I obtain two random samples, calculate pair-wise distances, and get the mean of them. Then, I repeat this many times, and store the means into a vector.

(I thank docendo discimus for the "semi-vectorization" method for calculating distances.)

ptm <- proc.time()

############################################
## (1) Define (vectorized) distance function 
############################################

distfunc <- function(lon1,lat1,lon2,lat2) {
  a <- sin((lat2-lat1)/2)^2+cos(lat1)*cos(lat2)*sin((lon2-lon1)/2)^2
  c <- 2 * asin(pmin(1,sqrt(a)))
  return(6.371*c)
}

#########################################
## (2) Pseudo Population data
#########################################
npop <- 200000
pop <- cbind(runif(npop, min=0, max=1)-76,runif(npop, min=0, max=1)+37)
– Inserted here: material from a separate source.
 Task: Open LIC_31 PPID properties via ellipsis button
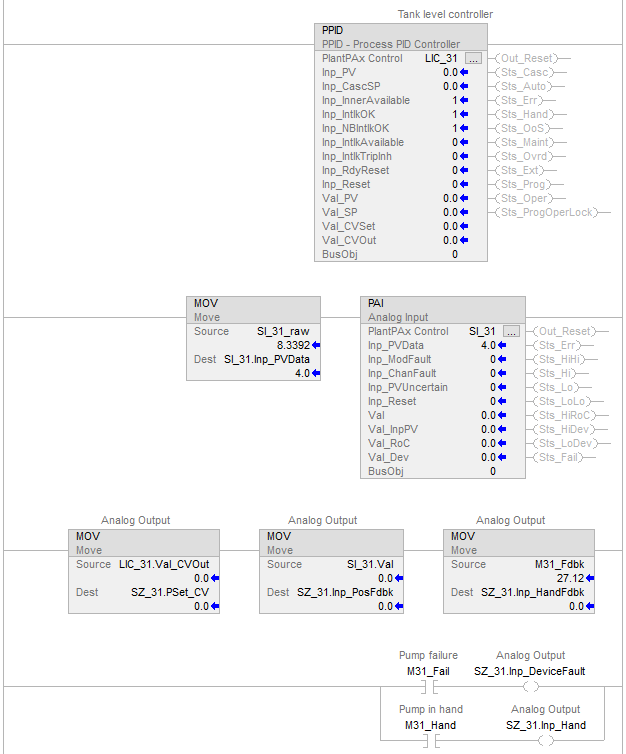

#########################################
## (3) The number of simulation
#########################################
nsampling <- 100

########################
## (4) Initiate vectors
########################
nsample1 <- 4000
nsample2 <- 5000
distvector <- NULL
meandistv <- NULL

########################################################
## (5) Loop for simulation (# = nsampling)
########################################################
for (n in seq_len(nsampling)) { # loop for simulation

# Pseudo sample data sets
sample1 <- pop[sample(npop,nsample1),]
sample2 <- pop[sample(npop,nsample2),]

 for (i in seq_len(nsample1)) {
  distvector[i] = distfunc(sample1[i,1],sample1[i,2],sample2[,1],sample2[,2])
 }

meandistv[n] <- mean(distvector)

}

proc.time() - ptm

The computation time ended up with 10 minutes (-ish):

> proc.time() - ptm
   user  system elapsed 
 629.74    0.14  632.35

Question: The number of simulations here is just 100. I in fact need to raise the number of simulations up to 1000. 2000 would be better. Is there any room for speeding it up? I currently research some parallel computing techniques. By the way, I am worried that the apply type approaches consume a significant of RAM, and probably are not feasible for big data with a large number of simulations.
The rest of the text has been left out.